━━━ SUPPLIED MATERIAL
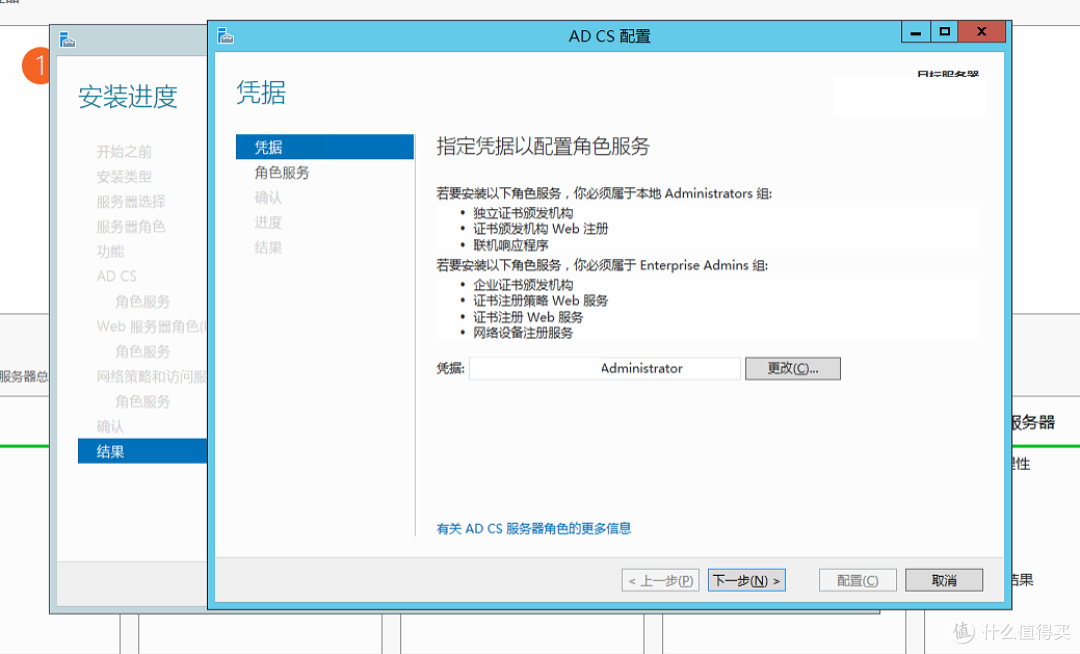Click 下一步(N) to continue the wizard
1080x654 pixels.
(x=746, y=579)
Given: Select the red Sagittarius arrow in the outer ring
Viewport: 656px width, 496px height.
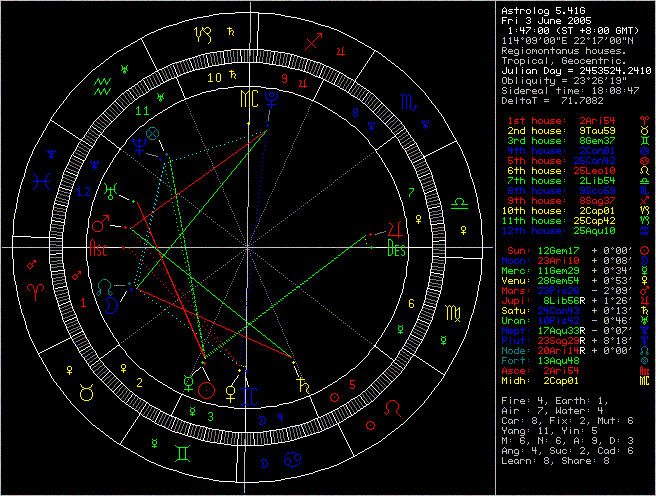Looking at the screenshot, I should pyautogui.click(x=316, y=43).
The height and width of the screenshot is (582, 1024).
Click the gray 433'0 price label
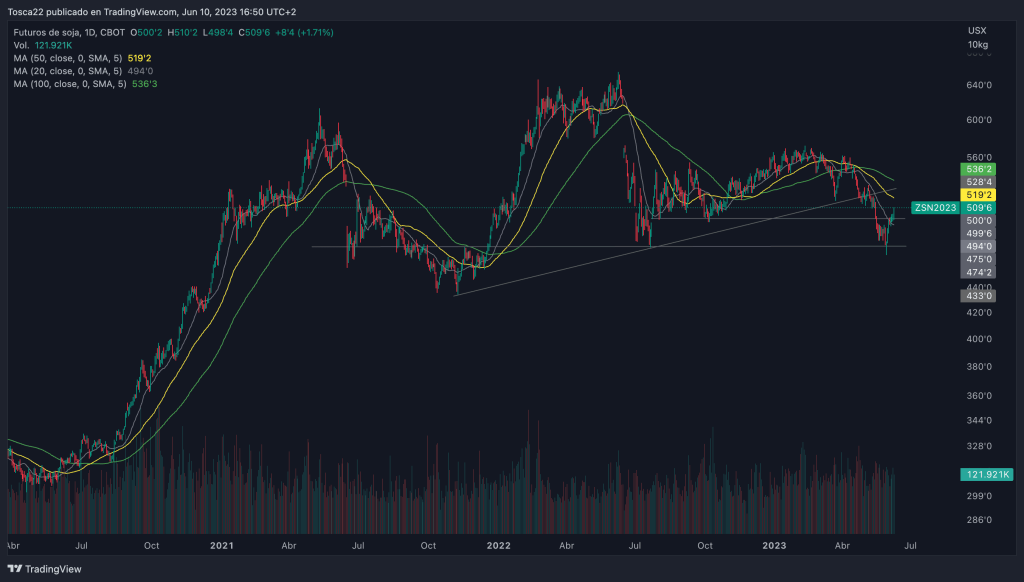[x=979, y=296]
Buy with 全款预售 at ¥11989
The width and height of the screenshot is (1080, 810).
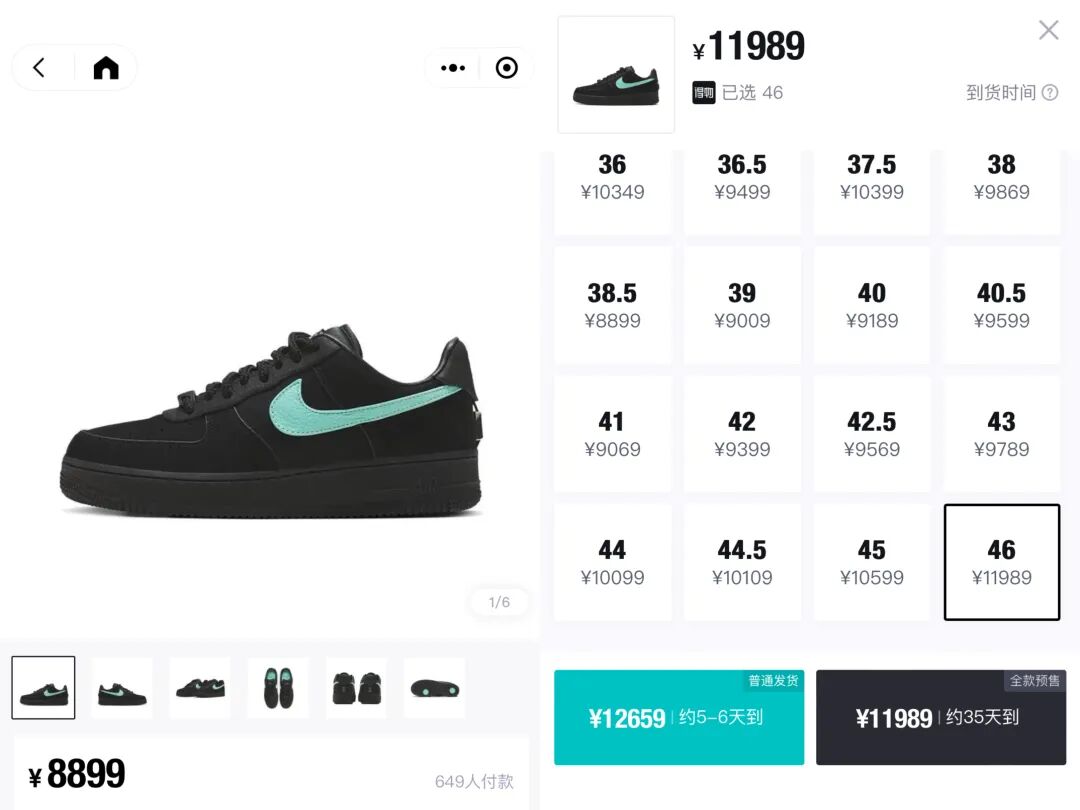pyautogui.click(x=941, y=717)
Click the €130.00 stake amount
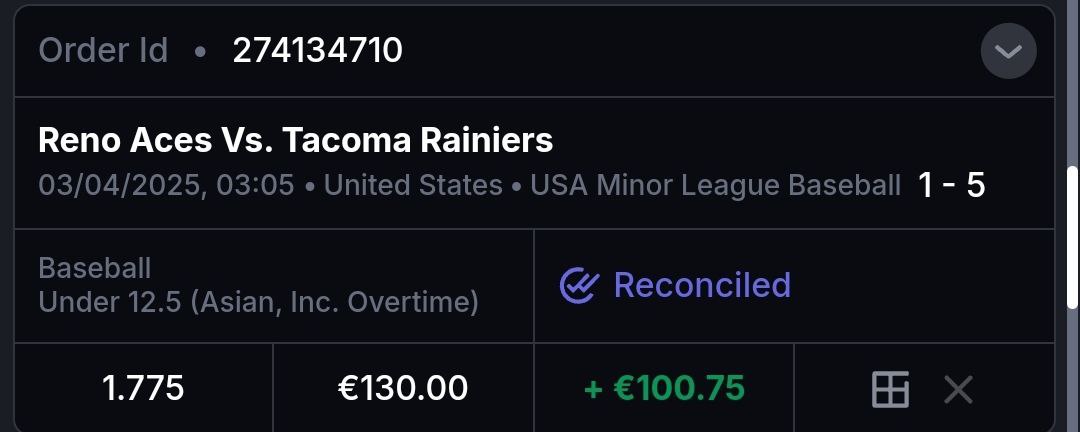This screenshot has height=432, width=1080. pyautogui.click(x=403, y=389)
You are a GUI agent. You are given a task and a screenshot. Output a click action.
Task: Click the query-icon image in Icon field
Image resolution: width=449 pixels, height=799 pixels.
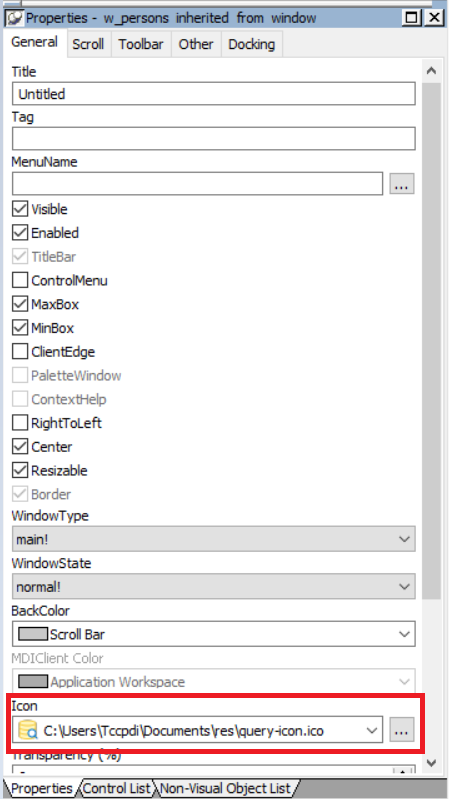point(28,730)
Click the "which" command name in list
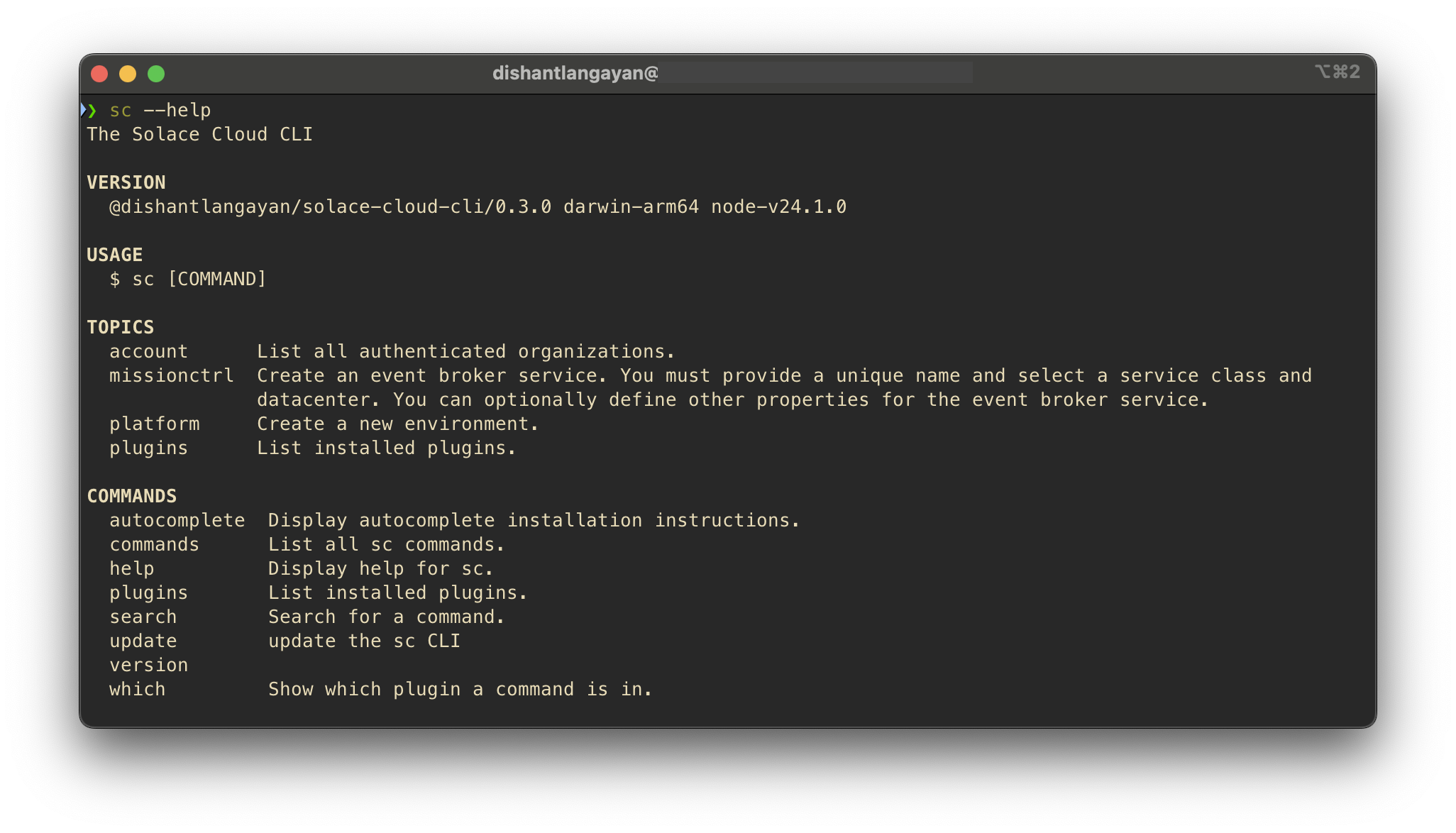 tap(137, 690)
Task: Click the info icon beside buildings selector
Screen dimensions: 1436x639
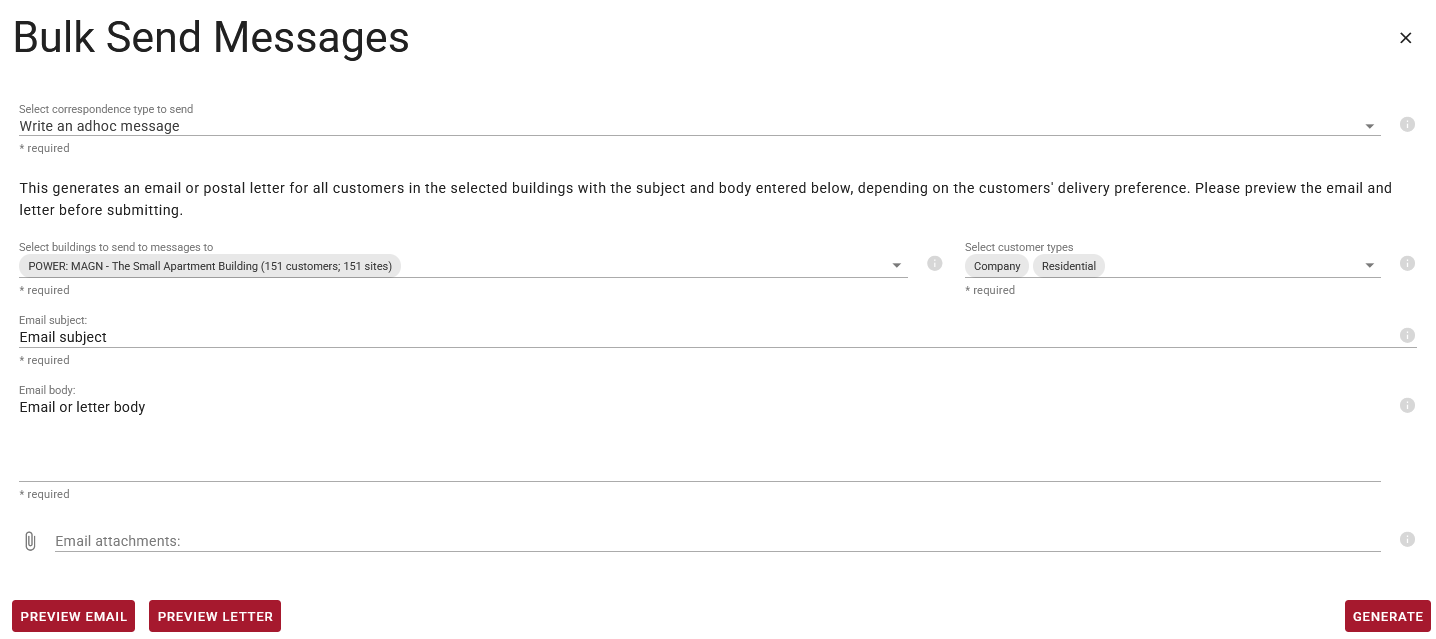Action: pyautogui.click(x=935, y=264)
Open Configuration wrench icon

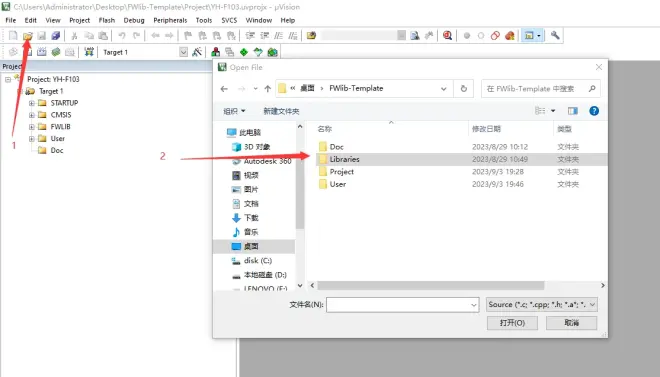[x=555, y=35]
━━━━━━
■ WHAT THIS TASK INVOLVES: I'd like the lines above repeated exactly, from the one that contains "Click the gray 433'0 price label" through the one that contains "Task: Click the info", with no pictures.

■ SOLUTION:
Click the gray 433'0 price label
[x=979, y=296]
Buy with 全款预售 at ¥11989
The width and height of the screenshot is (1080, 810).
pyautogui.click(x=941, y=717)
Click the €130.00 stake amount
This screenshot has height=432, width=1080. pyautogui.click(x=403, y=389)
You are a GUI agent. You are given a task and a screenshot. Output a click action.
Task: Click the query-icon image in Icon field
Image resolution: width=449 pixels, height=799 pixels.
point(28,730)
Click the "which" command name in list
 tap(137, 690)
Task: Click the info icon beside buildings selector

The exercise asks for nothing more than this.